» Work order
Find the line with "Task: Click the 60 ms timeline marker" in the data below. Repeat it and every line after it up to the end, exactly, but drop the pictures.

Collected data
== Segment start ==

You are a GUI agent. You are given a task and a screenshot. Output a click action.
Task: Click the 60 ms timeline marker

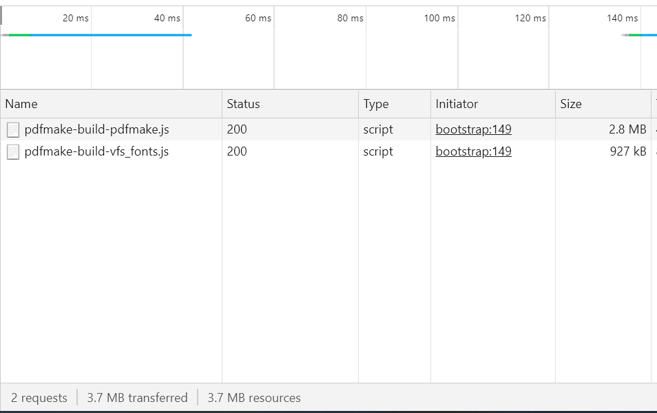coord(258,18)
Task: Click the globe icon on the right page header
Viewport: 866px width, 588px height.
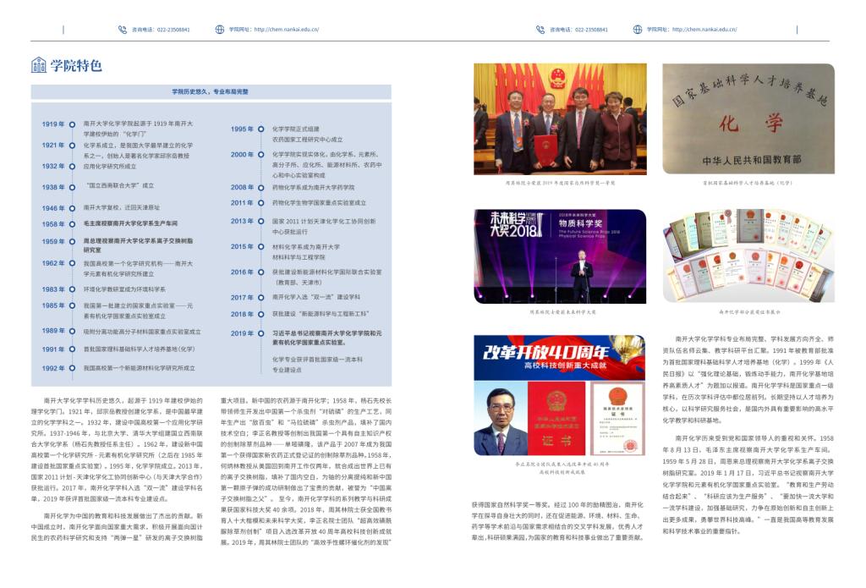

== Segment end ==

» Task response
Task: Click the 60 ms timeline marker

coord(258,18)
Task: Click the globe icon on the right page header
Viewport: 866px width, 588px height.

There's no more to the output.